Records from a dataset
------------
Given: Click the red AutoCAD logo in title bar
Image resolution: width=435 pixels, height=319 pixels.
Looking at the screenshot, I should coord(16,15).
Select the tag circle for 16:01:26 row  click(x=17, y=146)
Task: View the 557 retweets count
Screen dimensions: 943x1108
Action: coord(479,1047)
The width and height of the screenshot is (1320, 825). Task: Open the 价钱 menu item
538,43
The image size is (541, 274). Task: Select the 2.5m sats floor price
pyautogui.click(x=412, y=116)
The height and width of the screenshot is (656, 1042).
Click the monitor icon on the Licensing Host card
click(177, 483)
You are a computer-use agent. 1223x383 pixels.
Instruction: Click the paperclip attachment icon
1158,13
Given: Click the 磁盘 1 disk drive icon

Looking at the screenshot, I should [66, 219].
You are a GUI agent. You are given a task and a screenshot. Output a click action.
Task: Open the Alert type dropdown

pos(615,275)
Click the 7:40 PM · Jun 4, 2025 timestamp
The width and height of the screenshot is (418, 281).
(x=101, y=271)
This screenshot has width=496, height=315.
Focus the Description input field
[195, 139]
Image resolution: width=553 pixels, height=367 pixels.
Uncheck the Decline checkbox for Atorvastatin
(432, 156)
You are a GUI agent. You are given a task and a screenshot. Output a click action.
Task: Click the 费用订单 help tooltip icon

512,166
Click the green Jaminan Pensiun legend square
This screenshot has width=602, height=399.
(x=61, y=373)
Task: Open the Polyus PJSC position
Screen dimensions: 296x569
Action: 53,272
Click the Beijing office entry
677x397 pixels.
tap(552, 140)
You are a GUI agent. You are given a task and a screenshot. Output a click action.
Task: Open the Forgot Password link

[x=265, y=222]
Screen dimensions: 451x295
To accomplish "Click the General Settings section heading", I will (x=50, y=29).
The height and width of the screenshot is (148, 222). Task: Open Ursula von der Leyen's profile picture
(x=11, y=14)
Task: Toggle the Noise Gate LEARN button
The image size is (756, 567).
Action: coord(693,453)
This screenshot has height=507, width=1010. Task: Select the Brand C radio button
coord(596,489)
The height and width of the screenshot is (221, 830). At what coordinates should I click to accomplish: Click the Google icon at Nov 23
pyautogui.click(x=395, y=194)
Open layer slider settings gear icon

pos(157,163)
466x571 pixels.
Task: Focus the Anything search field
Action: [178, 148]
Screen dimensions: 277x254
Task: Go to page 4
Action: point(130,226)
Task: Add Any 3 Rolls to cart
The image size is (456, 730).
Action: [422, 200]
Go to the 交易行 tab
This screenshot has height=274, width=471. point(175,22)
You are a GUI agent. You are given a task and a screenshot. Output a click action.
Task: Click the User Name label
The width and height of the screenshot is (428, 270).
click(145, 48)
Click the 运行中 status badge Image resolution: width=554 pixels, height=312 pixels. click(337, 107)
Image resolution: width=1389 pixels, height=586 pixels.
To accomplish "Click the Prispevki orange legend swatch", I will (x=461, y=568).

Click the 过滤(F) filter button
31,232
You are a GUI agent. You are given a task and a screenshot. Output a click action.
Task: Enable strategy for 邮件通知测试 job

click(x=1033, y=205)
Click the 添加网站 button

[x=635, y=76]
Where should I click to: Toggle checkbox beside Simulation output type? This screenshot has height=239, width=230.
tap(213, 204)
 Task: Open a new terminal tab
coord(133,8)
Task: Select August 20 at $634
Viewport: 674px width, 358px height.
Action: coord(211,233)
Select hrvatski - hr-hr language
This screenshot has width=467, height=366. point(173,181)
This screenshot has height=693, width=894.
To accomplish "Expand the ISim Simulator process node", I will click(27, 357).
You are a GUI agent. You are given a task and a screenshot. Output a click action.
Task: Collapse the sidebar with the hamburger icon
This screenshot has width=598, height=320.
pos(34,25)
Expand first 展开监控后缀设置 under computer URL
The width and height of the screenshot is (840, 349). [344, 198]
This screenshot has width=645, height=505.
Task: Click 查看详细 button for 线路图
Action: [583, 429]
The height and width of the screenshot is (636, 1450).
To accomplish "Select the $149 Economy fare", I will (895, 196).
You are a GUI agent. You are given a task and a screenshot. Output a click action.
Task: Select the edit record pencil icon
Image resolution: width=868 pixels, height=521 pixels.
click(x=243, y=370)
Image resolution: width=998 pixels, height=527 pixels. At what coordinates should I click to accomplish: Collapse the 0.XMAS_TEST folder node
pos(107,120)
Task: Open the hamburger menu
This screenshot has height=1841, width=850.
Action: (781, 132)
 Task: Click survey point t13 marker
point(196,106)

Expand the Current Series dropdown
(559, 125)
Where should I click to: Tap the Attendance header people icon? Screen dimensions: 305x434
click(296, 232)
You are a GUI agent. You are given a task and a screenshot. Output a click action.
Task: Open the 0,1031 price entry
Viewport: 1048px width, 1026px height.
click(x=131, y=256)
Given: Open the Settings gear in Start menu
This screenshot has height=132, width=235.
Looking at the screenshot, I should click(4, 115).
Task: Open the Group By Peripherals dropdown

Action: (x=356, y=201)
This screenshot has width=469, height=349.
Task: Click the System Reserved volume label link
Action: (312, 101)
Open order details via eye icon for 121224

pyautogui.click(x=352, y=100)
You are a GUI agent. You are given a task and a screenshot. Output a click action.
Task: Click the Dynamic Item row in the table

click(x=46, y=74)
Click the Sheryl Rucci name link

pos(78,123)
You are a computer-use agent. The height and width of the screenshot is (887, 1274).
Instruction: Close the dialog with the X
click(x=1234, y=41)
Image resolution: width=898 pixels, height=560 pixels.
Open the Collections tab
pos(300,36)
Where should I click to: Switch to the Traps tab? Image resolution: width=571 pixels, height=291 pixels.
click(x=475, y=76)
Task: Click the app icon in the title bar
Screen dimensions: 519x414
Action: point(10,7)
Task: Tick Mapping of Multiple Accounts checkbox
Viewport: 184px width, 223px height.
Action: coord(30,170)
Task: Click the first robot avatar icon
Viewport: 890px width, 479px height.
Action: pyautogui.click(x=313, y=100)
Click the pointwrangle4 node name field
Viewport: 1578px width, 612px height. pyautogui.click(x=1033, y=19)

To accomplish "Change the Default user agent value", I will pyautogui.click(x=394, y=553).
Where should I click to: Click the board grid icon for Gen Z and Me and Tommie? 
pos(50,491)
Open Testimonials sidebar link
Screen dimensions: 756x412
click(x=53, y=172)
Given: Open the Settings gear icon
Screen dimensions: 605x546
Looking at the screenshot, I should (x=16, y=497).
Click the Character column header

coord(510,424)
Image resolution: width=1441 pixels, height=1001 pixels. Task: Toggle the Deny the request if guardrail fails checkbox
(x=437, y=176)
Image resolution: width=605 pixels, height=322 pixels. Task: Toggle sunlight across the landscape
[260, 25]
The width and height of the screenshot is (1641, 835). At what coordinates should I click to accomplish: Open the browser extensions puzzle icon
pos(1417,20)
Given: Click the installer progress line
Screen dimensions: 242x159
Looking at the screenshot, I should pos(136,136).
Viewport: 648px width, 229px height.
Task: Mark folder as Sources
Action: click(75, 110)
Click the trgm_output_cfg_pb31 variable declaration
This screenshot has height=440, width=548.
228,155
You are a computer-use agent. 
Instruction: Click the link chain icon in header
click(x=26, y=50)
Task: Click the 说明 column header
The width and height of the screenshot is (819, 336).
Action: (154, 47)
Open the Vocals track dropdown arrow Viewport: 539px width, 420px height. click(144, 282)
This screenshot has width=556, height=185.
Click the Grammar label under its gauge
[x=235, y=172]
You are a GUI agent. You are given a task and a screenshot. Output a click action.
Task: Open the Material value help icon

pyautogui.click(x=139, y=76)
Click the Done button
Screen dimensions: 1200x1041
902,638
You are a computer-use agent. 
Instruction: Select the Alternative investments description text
------------
What you need to do: Consider the entries above and return each line with the string "title".

Exercise result:
Given: Click the red AutoCAD logo in title bar
Task: Click the app icon in the title bar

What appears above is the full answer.